* DATASET ENTRIES *
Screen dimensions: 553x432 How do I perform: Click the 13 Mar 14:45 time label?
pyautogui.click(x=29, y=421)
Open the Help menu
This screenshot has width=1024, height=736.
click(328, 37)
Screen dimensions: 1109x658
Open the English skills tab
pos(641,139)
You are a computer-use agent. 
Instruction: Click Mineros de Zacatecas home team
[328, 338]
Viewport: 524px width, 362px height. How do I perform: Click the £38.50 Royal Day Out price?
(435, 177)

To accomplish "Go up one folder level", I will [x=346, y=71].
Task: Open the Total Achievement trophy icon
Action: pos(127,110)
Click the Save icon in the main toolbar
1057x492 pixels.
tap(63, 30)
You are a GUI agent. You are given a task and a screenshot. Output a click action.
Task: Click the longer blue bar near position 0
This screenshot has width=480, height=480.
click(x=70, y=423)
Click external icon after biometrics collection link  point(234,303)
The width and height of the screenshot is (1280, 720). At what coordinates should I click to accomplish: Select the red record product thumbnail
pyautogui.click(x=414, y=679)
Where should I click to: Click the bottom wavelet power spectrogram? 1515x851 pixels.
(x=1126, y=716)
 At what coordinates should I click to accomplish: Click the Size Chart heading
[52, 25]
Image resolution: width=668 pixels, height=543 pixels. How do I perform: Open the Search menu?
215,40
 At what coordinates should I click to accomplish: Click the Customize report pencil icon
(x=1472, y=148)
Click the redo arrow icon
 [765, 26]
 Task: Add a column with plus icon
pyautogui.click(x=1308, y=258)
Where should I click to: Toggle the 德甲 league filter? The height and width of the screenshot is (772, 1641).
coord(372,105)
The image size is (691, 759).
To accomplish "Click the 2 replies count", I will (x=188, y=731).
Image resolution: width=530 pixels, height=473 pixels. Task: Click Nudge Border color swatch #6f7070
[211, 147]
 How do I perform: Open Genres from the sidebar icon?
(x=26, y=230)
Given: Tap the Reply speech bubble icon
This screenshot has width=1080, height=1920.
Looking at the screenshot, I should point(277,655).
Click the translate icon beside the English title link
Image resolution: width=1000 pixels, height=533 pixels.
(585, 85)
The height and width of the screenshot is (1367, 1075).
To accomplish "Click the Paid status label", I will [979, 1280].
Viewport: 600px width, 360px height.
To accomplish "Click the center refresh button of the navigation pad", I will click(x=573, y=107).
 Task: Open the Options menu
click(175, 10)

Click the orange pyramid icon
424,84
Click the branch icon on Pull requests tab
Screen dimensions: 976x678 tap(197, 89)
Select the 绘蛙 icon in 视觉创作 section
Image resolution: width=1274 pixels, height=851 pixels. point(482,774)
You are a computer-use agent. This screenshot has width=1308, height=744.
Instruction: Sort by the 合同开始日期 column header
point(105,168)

* WHAT YOU NEED TO DO *
Please output the complete set of records above without any alteration.

* COMPLETED EXERCISE *
Screen dimensions: 553x432 How do I perform: Click the 13 Mar 14:45 time label?
pyautogui.click(x=29, y=421)
Open the Help menu
This screenshot has width=1024, height=736.
click(328, 37)
Screen dimensions: 1109x658
Open the English skills tab
pos(641,139)
You are a computer-use agent. 
Instruction: Click Mineros de Zacatecas home team
[328, 338]
Viewport: 524px width, 362px height. How do I perform: Click the £38.50 Royal Day Out price?
(435, 177)

To accomplish "Go up one folder level", I will [x=346, y=71].
Task: Open the Total Achievement trophy icon
Action: pos(127,110)
Click the Save icon in the main toolbar
1057x492 pixels.
tap(63, 30)
You are a GUI agent. You are given a task and a screenshot. Output a click action.
Task: Click the longer blue bar near position 0
This screenshot has width=480, height=480.
click(x=70, y=423)
Click external icon after biometrics collection link  point(234,303)
The width and height of the screenshot is (1280, 720). At what coordinates should I click to accomplish: Select the red record product thumbnail
pyautogui.click(x=414, y=679)
Where should I click to: Click the bottom wavelet power spectrogram? 1515x851 pixels.
(x=1126, y=716)
 At what coordinates should I click to accomplish: Click the Size Chart heading
[52, 25]
Image resolution: width=668 pixels, height=543 pixels. How do I perform: Open the Search menu?
215,40
 At what coordinates should I click to accomplish: Click the Customize report pencil icon
(x=1472, y=148)
Click the redo arrow icon
 [765, 26]
 Task: Add a column with plus icon
pyautogui.click(x=1308, y=258)
Where should I click to: Toggle the 德甲 league filter? The height and width of the screenshot is (772, 1641).
coord(372,105)
The image size is (691, 759).
To accomplish "Click the 2 replies count", I will (x=188, y=731).
Image resolution: width=530 pixels, height=473 pixels. Task: Click Nudge Border color swatch #6f7070
[211, 147]
 How do I perform: Open Genres from the sidebar icon?
(x=26, y=230)
Given: Tap the Reply speech bubble icon
This screenshot has width=1080, height=1920.
Looking at the screenshot, I should point(277,655).
Click the translate icon beside the English title link
Image resolution: width=1000 pixels, height=533 pixels.
(585, 85)
The height and width of the screenshot is (1367, 1075).
To accomplish "Click the Paid status label", I will [979, 1280].
Viewport: 600px width, 360px height.
To accomplish "Click the center refresh button of the navigation pad", I will click(x=573, y=107).
 Task: Open the Options menu
click(175, 10)

Click the orange pyramid icon
424,84
Click the branch icon on Pull requests tab
Screen dimensions: 976x678 tap(197, 89)
Select the 绘蛙 icon in 视觉创作 section
Image resolution: width=1274 pixels, height=851 pixels. point(482,774)
You are a computer-use agent. This screenshot has width=1308, height=744.
Instruction: Sort by the 合同开始日期 column header
point(105,168)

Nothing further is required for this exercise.